- [REQUIREMENT] Format the lines below as a JSON list of strings, one string per line, leaving out blank lines and the pictures.

- [SUPPLIED RECORDS]
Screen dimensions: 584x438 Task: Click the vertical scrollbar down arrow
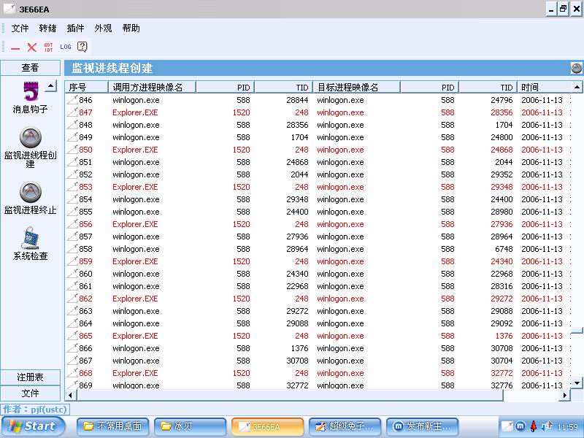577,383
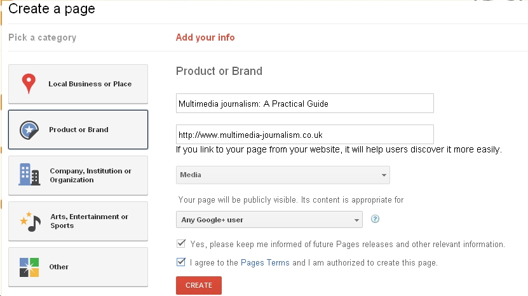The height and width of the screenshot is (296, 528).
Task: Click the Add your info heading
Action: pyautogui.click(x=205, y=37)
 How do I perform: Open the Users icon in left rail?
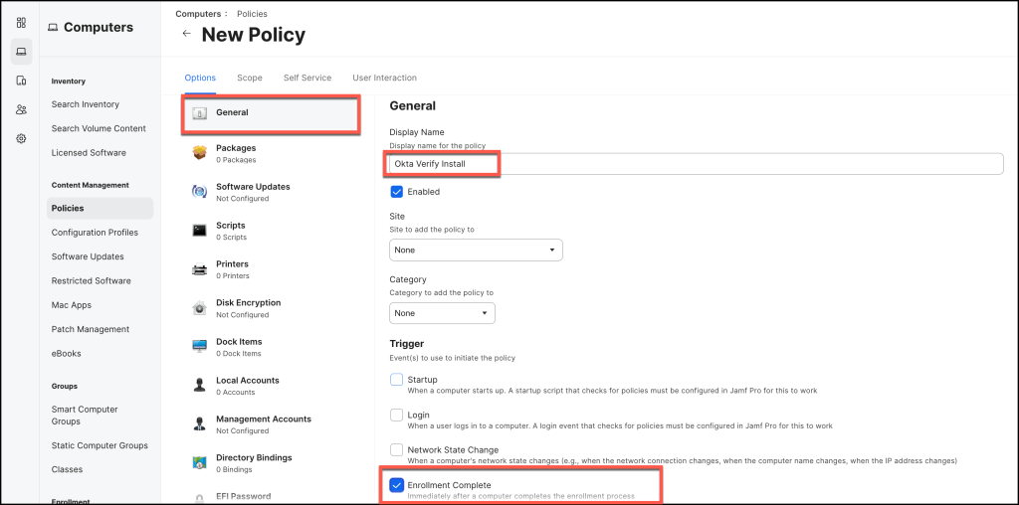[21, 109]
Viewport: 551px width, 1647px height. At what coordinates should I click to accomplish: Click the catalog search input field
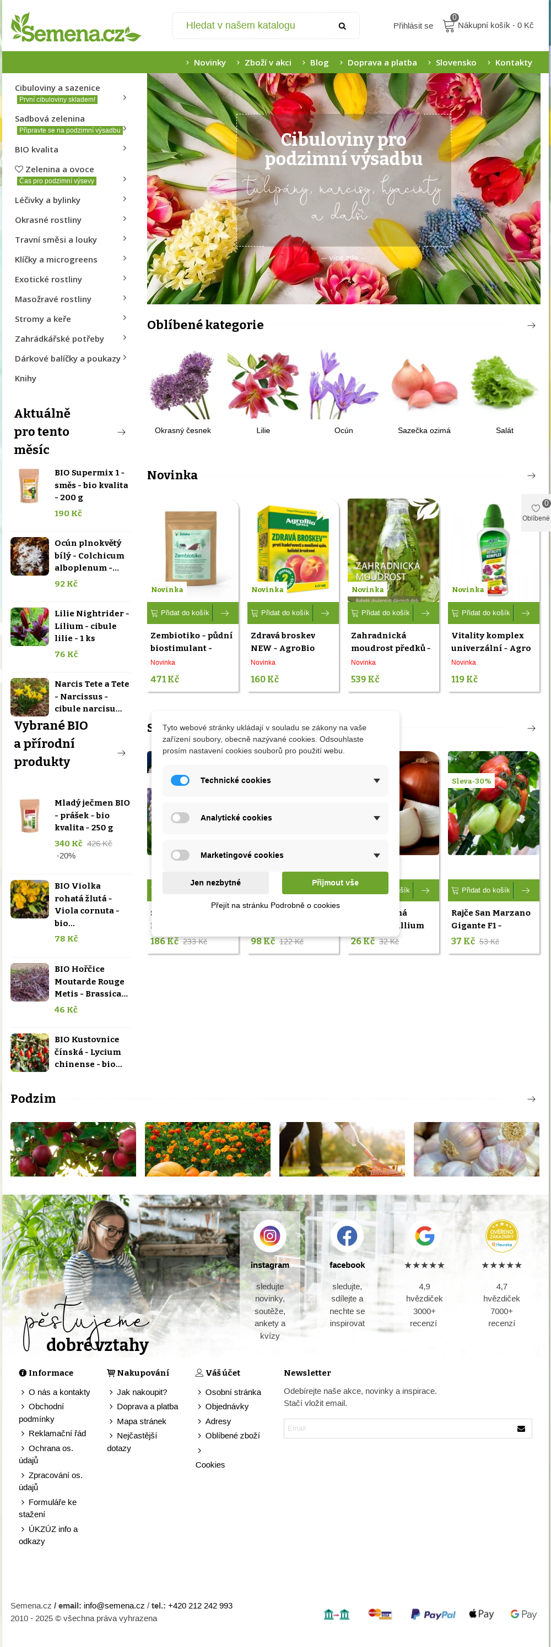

- [FULL SOLUTION]
[
  "Screen dimensions: 584x438 Task: Click the vertical scrollbar down arrow",
  "577,383",
  "The height and width of the screenshot is (296, 528).",
  "Task: Click the Add your info heading",
  "Action: pyautogui.click(x=205, y=37)",
  " How do I perform: Open the Users icon in left rail?",
  "[21, 109]",
  "Viewport: 551px width, 1647px height. At what coordinates should I click to accomplish: Click the catalog search input field"
]